Jordan is a member of the Greater Arab Free Trade Area (GAFTA), the Agadir Agreement, and a party to the EU Association Agreement, Barcelona Declaration. It has also entered agreements with the European Free Trade Association States (Iceland, Liechtenstein, Norway and Switzerland), Canada, Turkey and Singapore. In 2002 Jordan signed an Association Agreement establishing a Free Trade Area liberalising two-way trade in goods with the EU.
More recently, in 2016, the EU and Jordan agreed to simplify the rules of origin used by Jordanian exporters to not only facilitate Jordan’s exports to the EU but also to “encourage investment and create jobs both for Jordanians and Syrian refugees.” Total trade in goods between the EU and Jordan amounted to €4.4 billion in 2016, making the EU Jordan’s largest trading partner before the US, Saudi Arabia and China, according to the European Commission.
“The government considers that PPPs are a key ingredient for achieving the development goals set in the Jordan 2025 blueprint.”
An important part of Jordan’s trade transits through the port of Aqaba, on the Red Sea, the country’s only seaport. Strategically located at the crossroads of several continents, Aqaba plays an important role in the diversification of Jordan’s export markets. A stone’s throw away from Saudi Arabia, Egypt and Israel, the city, which includes a special economic zone, is also the gateway to large markets beyond the region, such as China and India — which are already large buyers of the kingdom’s potash — and to the developing markets of Africa.

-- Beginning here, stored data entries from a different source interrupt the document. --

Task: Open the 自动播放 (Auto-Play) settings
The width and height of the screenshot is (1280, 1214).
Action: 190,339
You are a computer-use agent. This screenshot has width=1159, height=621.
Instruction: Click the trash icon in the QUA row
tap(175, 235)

Apart from working to diversify industrial exports and trade partners, Jordan is also seeking to encourage private investment in the sector through public-private partnerships (PPPs). “The government considers that PPPs are a key ingredient for achieving the development goals set in the Jordan 2025 blueprint,” says HE Yarub Qudah, Minister of Industry, Trade and Supply, who cites the 2014 PPP law designed to “encourage private sector participation.” He adds that the most promising sectors for PPPs and private investment are energy, particularly renewables; healthcare, including medical devices; medical tourism; information and communication technologies, and environmental technologies, notably in the water sector.

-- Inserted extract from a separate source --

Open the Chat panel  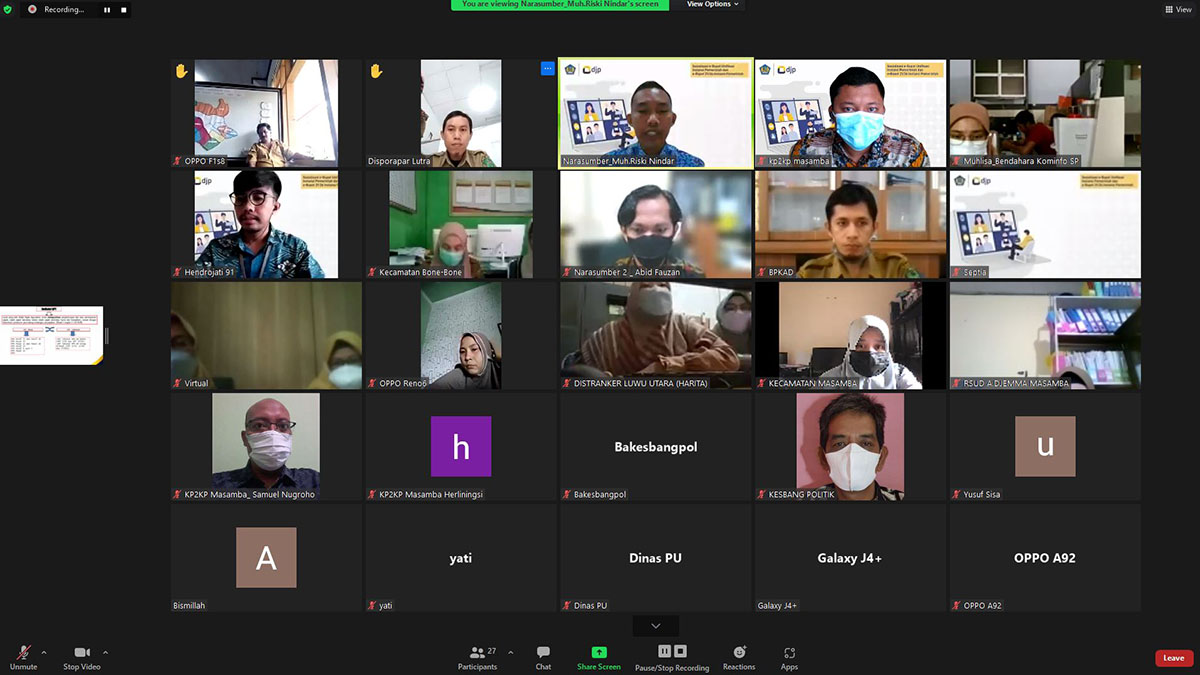[x=543, y=657]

Concerning SMEs and MSMEs, which represent 98% of all businesses, Mr Qudah says his government is preparing a law that will encapsulate the reforms needed to empower small enterprises, notably through better access to technical and financial support via the Jordan Enterprise Development Corporation and a network of innovation centres. “Given the importance of SMEs for the economy and for jobs, we are committed to investing heavily to promote their growth through targeted subsidisation,” he says.
Jordan is aware of the need to boost and modernise its industry to make it more competitive, but the fact that the sector has consistently grown despite its challenging environment is proof of its capacity to adapt. There is no doubt, however, that the question of how to expand the industrial sector and its exports will remain one of the kingdom’s main concerns.